The pretty magician produced some kind of flower from behind a curtain, and Josie struggled to see this as magical. She and Charlie clapped, but few members of the audience joined them. Her children didn’t clap; they never clapped unless she told them to. Were they not taught clapping in school? The magician was not impressing this audience, though who could be easier to impress than five hundred elderly people in windbreakers? But they were waiting for something better than carnations produced from behind curtains.
Josie began to feel for this man. He’d been a magician in grade school, no doubt. He’d been pretty then, too, with lashes so long she could see them now, fifty feet away, and as an adolescent, apart from his peers but not concerned about this, he had driven with his mother forty miles to the nearest city, to get the right equipment for his shows, the right boxes—with wheels!—the velvet bags, the collapsing canes. He’d loved his mother then and had known how to say so, with conviction, perhaps with a flourish, and his unguarded love for her had made his friendlessness unimportant to him and to her, and now she was so proud that he had made it, was a professional magician, travelling the world making magic, welcoming magic into his life. And after all that, Josie thought, these elderly assholes won’t clap for him.
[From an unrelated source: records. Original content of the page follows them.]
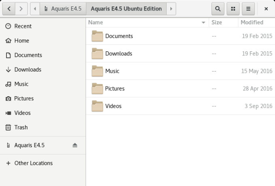Screen dimensions: 275x186
Task: Select the Documents folder icon in list
Action: [x=97, y=36]
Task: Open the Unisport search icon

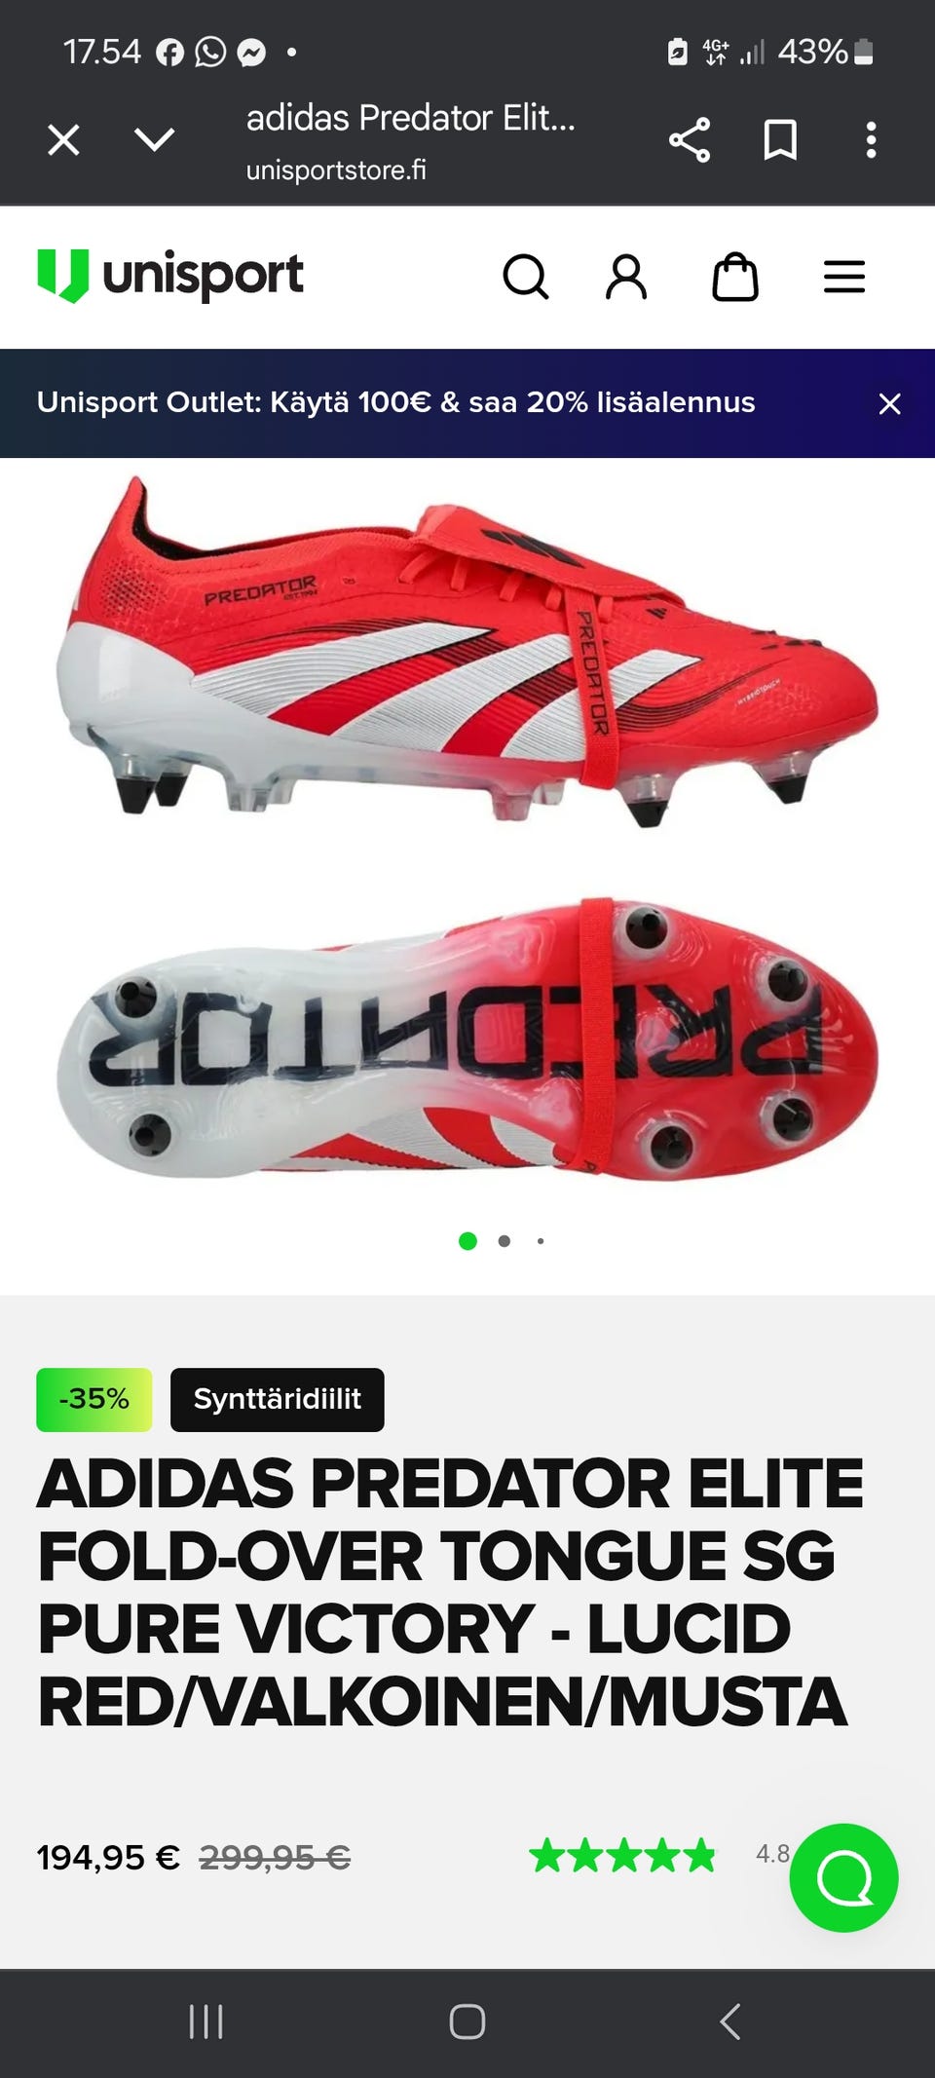Action: click(x=526, y=277)
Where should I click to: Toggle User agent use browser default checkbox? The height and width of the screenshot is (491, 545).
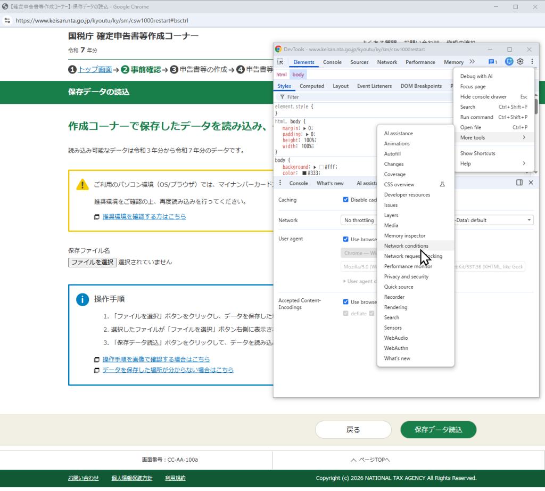pos(346,239)
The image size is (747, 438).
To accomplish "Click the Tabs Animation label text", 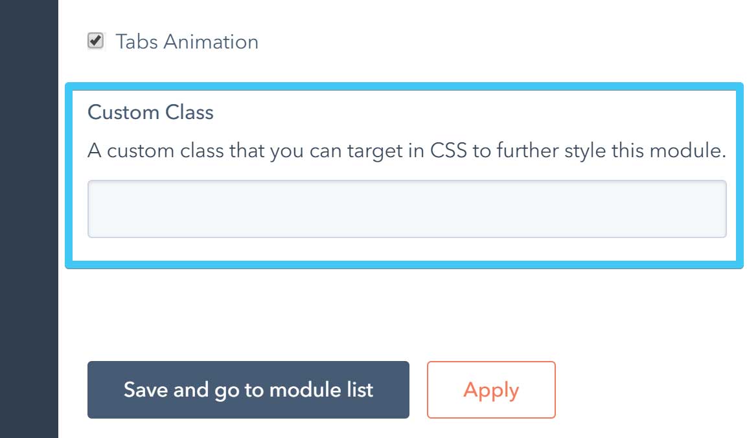I will (x=187, y=41).
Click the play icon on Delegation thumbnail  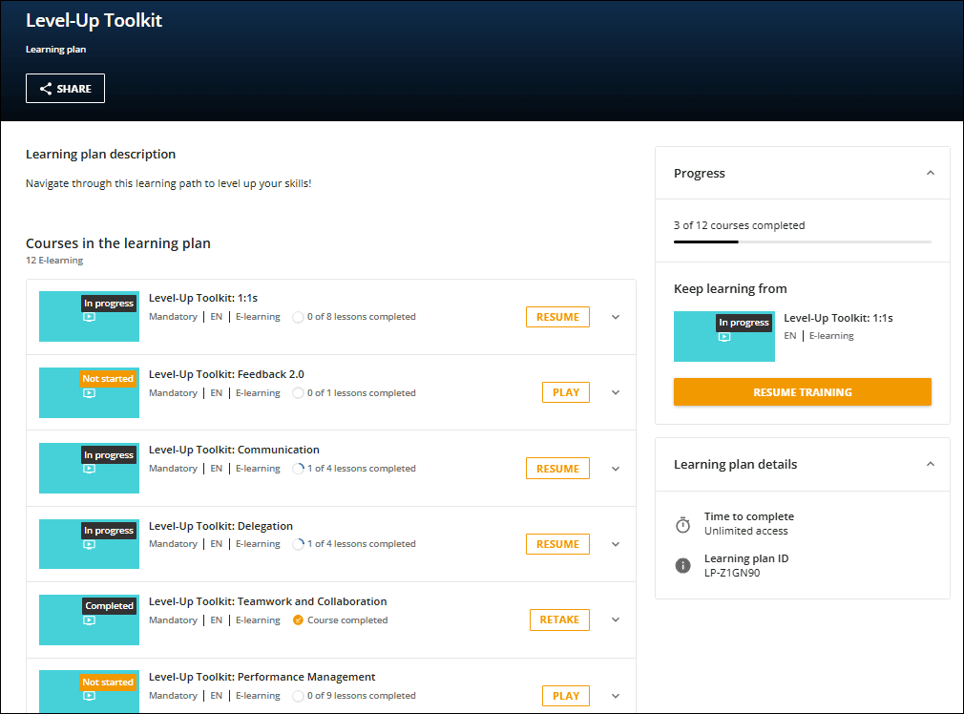[89, 544]
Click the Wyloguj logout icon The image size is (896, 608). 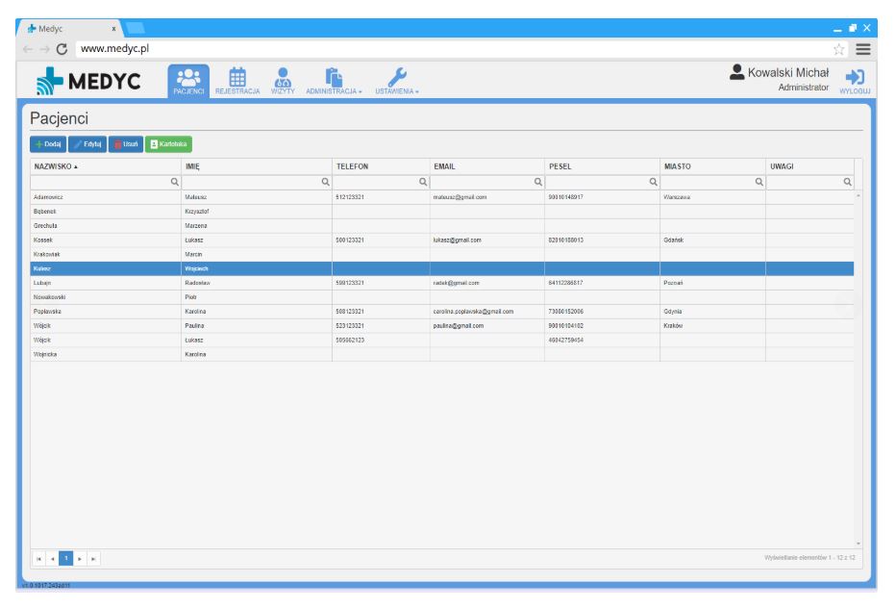tap(854, 81)
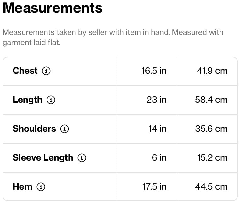240x206 pixels.
Task: Click the 14 in shoulders value
Action: tap(157, 129)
Josie downed half her Pinot and gave the pretty magician a whoop. If no one else appreciated him, she would. Every time he asked for applause, which was often, she yelled and whooped and clapped. She found the waitress, ordered again, and downed a second glass. She cheered louder and whooped again. Her children looked at her, unsure if she was being funny. Charlie turned to her and smiled nervously.
Now the long-legged woman was helping the pretty magician into a big red box. Now she was turning it around and around. It was on wheels! Everything in the act had to be on wheels, so it could be turned around. It was a rule of magic that all boxes must be turned around and around, to prove there were no strings, that no one was hiding just behind. But if something wasn’t turned around would the audience revolt? Did they ever ask, Excuse me, why hasn’t someone turned the box around? Turn the box around! My God, turn that box around!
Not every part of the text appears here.